Problem statement: Would you please copy every line below that includes the string "will"?

The data:

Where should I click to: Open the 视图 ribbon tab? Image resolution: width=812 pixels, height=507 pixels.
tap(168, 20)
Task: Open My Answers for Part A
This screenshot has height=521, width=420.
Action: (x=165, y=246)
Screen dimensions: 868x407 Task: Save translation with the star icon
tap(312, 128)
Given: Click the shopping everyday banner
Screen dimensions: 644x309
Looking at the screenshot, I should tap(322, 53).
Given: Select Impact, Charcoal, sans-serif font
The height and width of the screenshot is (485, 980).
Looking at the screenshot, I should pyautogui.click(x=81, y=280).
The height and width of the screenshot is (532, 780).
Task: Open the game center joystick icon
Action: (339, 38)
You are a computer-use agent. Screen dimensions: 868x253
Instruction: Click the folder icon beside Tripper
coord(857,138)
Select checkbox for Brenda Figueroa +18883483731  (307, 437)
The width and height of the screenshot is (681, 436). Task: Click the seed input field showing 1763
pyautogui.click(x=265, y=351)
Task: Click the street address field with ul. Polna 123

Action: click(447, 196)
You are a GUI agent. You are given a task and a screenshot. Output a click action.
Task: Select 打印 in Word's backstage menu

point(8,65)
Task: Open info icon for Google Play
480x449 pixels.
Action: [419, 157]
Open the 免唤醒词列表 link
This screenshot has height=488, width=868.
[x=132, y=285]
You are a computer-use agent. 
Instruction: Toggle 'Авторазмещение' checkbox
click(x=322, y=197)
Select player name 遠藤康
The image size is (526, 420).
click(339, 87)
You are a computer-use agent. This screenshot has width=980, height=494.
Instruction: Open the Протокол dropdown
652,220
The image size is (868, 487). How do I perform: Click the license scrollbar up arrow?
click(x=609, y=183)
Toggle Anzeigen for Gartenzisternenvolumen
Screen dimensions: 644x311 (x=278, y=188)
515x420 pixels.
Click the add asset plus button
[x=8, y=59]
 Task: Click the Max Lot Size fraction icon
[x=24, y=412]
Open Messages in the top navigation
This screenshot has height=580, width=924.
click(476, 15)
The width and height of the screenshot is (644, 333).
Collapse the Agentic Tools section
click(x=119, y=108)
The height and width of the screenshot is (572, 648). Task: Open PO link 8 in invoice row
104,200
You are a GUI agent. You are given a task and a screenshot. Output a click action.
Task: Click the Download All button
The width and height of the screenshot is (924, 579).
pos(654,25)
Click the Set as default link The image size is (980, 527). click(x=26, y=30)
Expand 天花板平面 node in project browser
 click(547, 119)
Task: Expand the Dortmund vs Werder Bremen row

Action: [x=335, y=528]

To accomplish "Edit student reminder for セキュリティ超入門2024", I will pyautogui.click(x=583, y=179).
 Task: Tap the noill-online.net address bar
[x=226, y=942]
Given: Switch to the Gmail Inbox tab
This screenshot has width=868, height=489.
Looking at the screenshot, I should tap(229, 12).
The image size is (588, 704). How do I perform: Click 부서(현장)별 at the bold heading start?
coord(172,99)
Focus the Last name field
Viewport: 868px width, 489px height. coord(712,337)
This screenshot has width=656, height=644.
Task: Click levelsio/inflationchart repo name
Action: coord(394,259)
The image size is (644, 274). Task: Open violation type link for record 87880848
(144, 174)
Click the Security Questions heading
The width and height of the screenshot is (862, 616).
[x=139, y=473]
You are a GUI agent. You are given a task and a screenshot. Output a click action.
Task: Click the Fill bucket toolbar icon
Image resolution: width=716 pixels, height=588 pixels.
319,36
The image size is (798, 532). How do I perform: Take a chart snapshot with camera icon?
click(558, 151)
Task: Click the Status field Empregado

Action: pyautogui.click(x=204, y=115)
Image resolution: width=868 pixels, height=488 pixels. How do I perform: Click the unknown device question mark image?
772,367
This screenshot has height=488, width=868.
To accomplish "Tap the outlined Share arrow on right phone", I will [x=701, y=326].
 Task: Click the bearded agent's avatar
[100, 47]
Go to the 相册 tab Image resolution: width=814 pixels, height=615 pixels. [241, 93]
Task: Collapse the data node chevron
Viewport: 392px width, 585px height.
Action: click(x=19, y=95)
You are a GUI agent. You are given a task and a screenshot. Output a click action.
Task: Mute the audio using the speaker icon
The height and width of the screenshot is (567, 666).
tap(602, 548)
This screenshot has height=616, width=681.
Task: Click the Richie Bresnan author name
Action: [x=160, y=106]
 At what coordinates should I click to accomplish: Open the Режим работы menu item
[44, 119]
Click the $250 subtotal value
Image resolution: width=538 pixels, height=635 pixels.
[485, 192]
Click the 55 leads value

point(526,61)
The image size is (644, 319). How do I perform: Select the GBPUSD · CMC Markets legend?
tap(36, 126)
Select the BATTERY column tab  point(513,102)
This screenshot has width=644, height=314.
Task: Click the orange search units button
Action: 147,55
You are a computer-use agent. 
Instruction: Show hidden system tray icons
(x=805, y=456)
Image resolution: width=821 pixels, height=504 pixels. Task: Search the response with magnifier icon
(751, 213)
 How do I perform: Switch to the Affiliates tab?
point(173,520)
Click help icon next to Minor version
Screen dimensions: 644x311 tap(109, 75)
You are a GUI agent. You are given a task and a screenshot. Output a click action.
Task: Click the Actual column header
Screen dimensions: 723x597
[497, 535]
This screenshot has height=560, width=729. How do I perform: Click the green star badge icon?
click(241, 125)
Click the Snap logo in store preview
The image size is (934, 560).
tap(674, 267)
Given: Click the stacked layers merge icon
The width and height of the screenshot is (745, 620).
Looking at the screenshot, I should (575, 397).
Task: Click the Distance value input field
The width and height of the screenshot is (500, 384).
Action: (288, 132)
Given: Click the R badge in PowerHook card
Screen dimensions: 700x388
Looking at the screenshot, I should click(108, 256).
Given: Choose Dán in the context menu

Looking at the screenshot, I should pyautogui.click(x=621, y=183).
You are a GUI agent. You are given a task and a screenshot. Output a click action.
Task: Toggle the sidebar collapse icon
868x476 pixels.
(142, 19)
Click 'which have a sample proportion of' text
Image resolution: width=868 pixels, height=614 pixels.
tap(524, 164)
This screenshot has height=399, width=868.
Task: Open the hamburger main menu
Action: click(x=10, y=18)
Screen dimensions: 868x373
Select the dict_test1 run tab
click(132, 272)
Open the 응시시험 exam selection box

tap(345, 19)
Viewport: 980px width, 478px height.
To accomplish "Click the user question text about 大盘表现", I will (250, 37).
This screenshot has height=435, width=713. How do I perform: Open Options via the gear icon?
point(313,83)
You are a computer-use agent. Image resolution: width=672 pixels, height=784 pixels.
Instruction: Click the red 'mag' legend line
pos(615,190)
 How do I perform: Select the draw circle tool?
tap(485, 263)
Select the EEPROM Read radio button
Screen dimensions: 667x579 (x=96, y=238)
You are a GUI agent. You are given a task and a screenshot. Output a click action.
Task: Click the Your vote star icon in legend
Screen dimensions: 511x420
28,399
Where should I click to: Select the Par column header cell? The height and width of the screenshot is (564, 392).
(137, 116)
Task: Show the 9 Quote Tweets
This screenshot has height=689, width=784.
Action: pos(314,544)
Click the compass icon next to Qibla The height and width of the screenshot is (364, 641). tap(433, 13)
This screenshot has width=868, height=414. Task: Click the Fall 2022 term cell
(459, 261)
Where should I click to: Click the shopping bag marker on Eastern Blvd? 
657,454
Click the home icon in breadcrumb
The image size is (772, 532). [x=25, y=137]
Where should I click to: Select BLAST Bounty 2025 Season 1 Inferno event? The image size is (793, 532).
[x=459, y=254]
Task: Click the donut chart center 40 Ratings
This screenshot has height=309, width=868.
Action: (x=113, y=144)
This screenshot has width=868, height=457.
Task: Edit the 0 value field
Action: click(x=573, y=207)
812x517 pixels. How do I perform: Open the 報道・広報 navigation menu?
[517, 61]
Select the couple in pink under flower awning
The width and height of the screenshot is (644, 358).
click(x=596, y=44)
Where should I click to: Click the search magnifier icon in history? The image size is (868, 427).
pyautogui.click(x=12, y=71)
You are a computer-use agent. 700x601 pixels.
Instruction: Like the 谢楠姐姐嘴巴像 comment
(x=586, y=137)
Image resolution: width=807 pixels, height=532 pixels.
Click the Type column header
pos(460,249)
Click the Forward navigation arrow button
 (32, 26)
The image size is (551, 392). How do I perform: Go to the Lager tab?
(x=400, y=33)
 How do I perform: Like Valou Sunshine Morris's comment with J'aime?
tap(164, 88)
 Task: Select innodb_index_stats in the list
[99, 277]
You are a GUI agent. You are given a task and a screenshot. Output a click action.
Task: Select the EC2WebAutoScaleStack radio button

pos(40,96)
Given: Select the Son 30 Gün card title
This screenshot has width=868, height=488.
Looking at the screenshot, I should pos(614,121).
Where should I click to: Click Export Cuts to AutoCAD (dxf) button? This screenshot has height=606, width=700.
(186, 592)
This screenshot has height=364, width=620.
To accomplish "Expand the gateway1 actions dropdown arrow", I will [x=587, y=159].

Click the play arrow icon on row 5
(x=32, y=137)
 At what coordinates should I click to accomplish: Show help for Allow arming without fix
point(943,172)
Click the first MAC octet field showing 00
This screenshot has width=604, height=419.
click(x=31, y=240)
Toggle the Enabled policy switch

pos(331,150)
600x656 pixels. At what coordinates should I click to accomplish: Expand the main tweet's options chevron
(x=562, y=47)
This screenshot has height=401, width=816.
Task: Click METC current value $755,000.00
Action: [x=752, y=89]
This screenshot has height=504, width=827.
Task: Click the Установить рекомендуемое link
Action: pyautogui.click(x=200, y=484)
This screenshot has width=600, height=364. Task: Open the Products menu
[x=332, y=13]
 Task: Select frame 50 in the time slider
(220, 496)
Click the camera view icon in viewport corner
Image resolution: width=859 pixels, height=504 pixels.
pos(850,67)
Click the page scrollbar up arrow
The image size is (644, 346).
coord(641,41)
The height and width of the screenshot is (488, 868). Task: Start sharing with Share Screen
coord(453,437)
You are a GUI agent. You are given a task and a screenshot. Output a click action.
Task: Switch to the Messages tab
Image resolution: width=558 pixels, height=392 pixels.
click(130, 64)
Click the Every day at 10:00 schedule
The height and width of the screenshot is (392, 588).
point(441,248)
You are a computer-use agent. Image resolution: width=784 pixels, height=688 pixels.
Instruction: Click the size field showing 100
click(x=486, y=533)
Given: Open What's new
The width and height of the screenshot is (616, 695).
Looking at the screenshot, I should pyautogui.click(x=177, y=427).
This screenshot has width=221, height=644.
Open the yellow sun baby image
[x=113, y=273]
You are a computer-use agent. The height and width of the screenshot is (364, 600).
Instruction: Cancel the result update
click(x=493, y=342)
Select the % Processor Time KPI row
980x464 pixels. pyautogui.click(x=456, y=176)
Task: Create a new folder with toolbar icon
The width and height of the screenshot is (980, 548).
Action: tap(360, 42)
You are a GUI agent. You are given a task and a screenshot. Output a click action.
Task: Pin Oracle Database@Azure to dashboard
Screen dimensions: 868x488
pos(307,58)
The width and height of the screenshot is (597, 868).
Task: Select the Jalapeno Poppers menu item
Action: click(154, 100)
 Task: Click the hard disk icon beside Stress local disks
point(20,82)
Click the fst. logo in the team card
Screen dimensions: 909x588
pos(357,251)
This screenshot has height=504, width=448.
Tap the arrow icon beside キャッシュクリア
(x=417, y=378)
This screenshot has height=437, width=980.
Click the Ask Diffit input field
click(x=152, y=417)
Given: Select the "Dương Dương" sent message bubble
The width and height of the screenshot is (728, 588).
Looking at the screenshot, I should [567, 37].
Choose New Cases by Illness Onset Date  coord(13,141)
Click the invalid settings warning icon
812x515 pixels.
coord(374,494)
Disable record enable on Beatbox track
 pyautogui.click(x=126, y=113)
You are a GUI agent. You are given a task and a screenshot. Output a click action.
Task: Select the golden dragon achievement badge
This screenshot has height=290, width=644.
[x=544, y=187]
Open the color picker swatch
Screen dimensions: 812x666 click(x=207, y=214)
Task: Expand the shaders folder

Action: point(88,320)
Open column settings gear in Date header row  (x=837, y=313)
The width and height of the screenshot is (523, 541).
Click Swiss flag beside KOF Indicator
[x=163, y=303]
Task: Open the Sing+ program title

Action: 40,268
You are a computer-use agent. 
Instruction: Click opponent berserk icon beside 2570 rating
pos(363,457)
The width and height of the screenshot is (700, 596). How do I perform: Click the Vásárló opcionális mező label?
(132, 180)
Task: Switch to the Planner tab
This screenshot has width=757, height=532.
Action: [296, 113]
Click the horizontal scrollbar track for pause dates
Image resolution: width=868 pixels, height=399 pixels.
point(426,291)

Written answer:
To accomplish "Edit student reminder for セキュリティ超入門2024", I will pyautogui.click(x=583, y=179).
To accomplish "Tap the outlined Share arrow on right phone", I will [x=701, y=326].
To accomplish "Click the user question text about 大盘表现", I will (250, 37).
To accomplish "Expand the gateway1 actions dropdown arrow", I will [x=587, y=159].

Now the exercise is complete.